Good question! A cursory review of the documentation offers no insights so I'm guessing maybe it isn't. |
It doesn't seem supported, which is both too bad and ironic since I originally started this project because I had a similar need to yours: libarchive was the most general solution to support 7Z. I inquired: libarchive/libarchive#579 |
They couldn't have wanted to help less. I looked into it, and it looks like libarchive is really only useful for writing/reading encrypted zip files: libarchive/libarchive#579 zip is probably not an option for you, assuming you actually want solid encryption. Sorry for the inconvenience. |
Though I went through a related investigation before I started PyEasyArchive to determine how to manage 7Z files from Python and only ended-up with libarchive, I did another check just now. There still appears to be virtually no library support for reading 7Z (unencrypted, at all). The It seems like there's no practical interest in supporting encryption directly in archives. I've recently become a committed fan of XZ (which is LZMA/LZMA 2, and essentially a simpler version of 7Z with an interface similar to GZ and BZ). It's a fairly new implementation, I believe, and, even there, there's zero support for encryption. Unlike 7Z, it does properly support Unix file-ownership, though.
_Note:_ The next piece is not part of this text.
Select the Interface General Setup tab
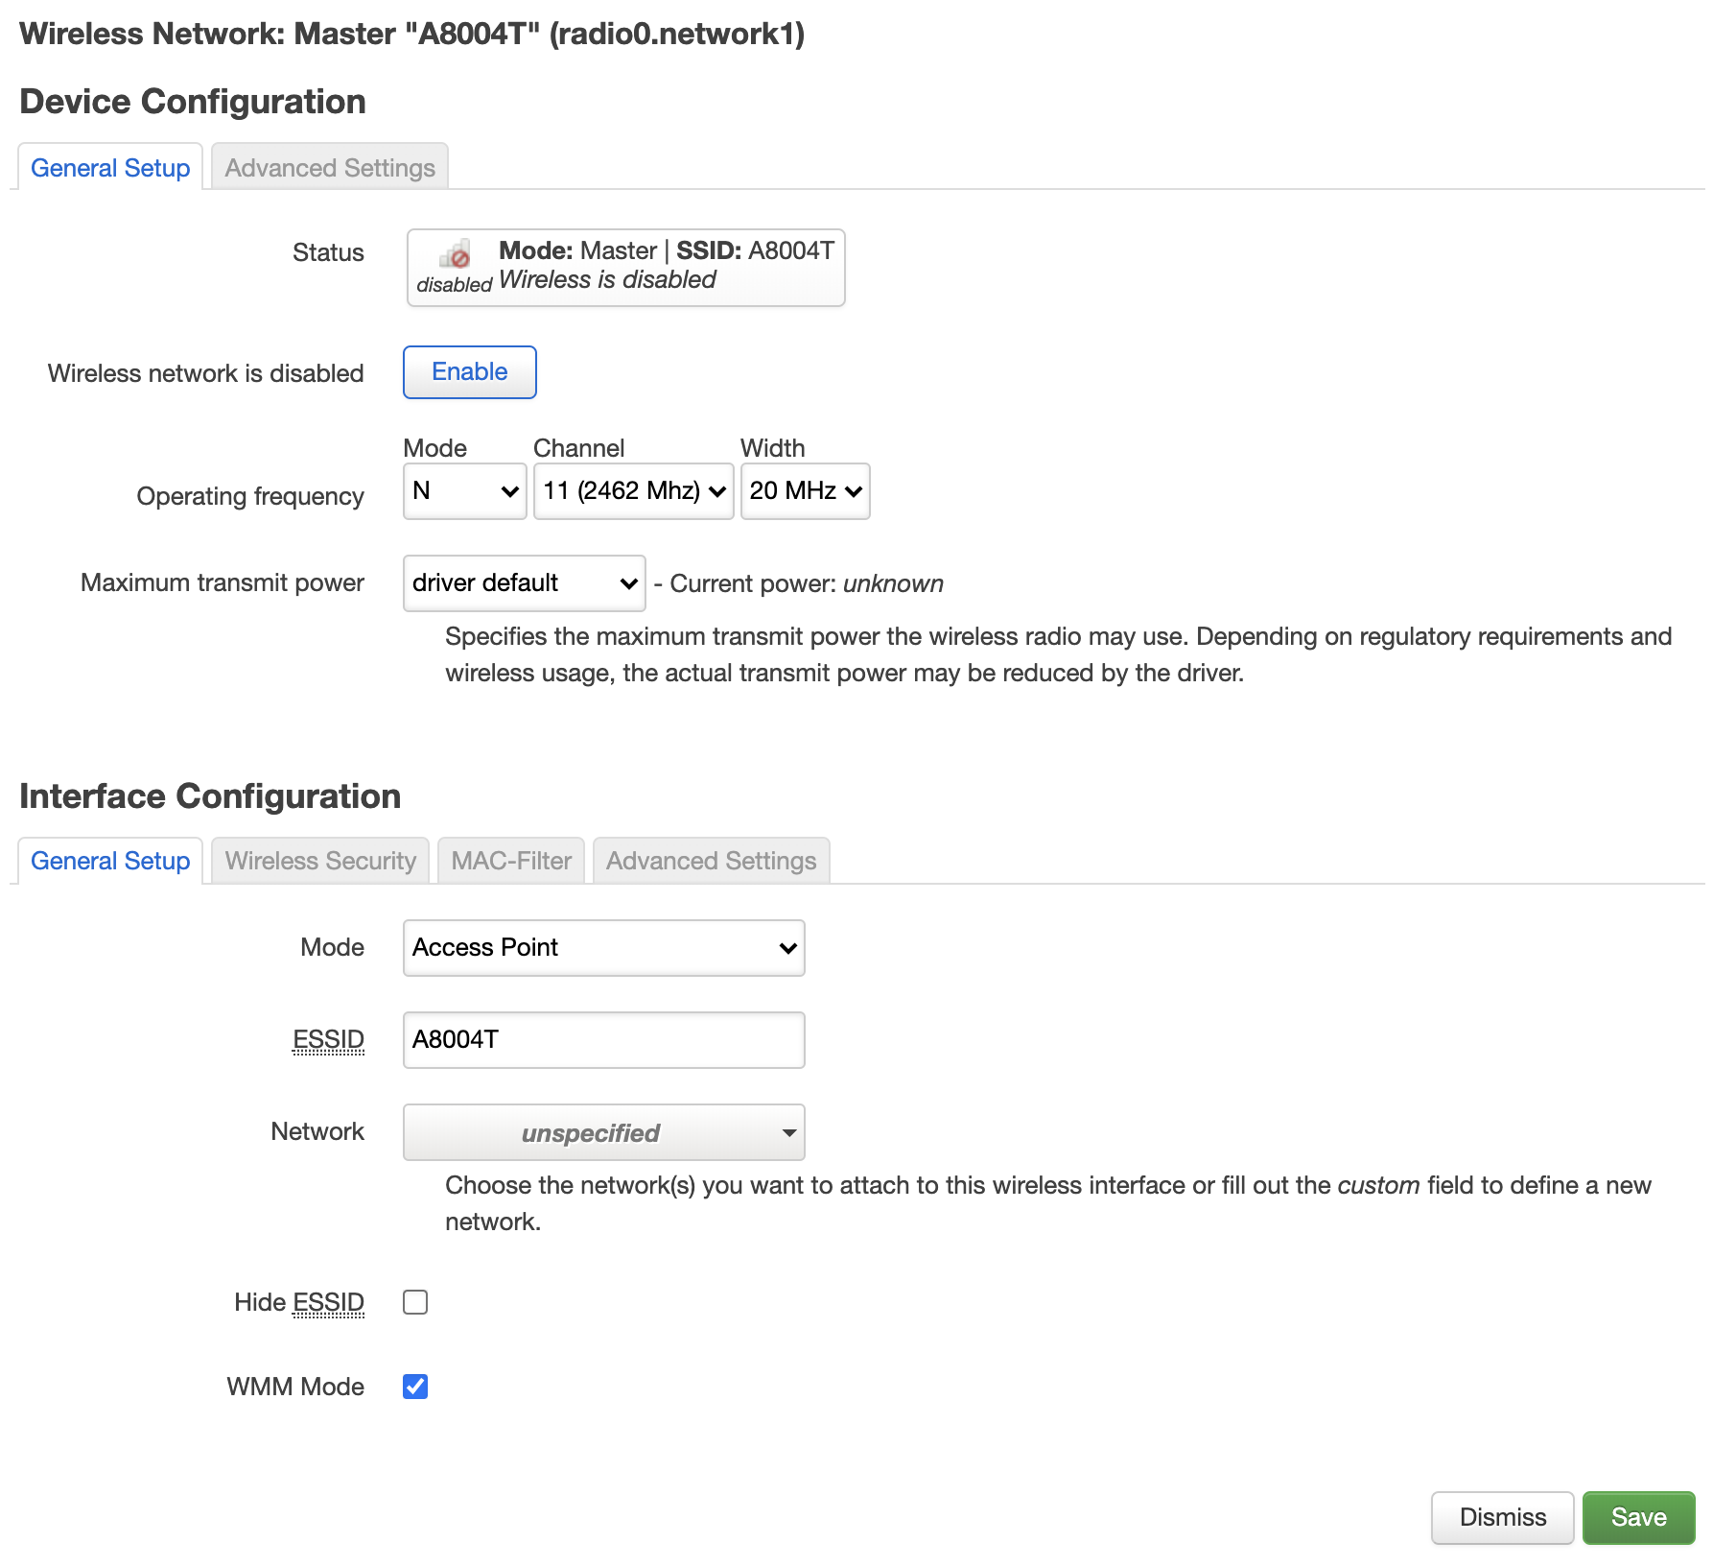 coord(110,861)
Also unlike 7Z, it's natively supported in Python in the lzma package as of 3.3 . If you have any choice in the matter, you might consider using XZ in a TAR -> COMPRESS -> ENCRYPT process. It would greatly simplify your efforts and remove your dependency on what looks to be a decreasingly-popular format (keeping in mind that I have loved 7Z and, until recently, have been using it nearly exclusively for nine-years). You could use the tarfile package to produce a TAR file, push it through the LZMA package to render an XZ, and then encrypt (naming it something like "xze"). Because of the order of the steps, above, you can also pipe the output of the decryption directly into TAR (using 'xJ') to decompress by hand. Note that you can also use PyEasyArchive for the TAR-XZ creation, but I'd always recommend the native Python support first. I'm going to close this issue unless there's something we missed. |
Thanks for looking into this. Your results already clarify my options. Tar is not an realistic alternative, but maybe zip is. |
As a stopgap measure, I would like for the documentation to be explicit about this limitation.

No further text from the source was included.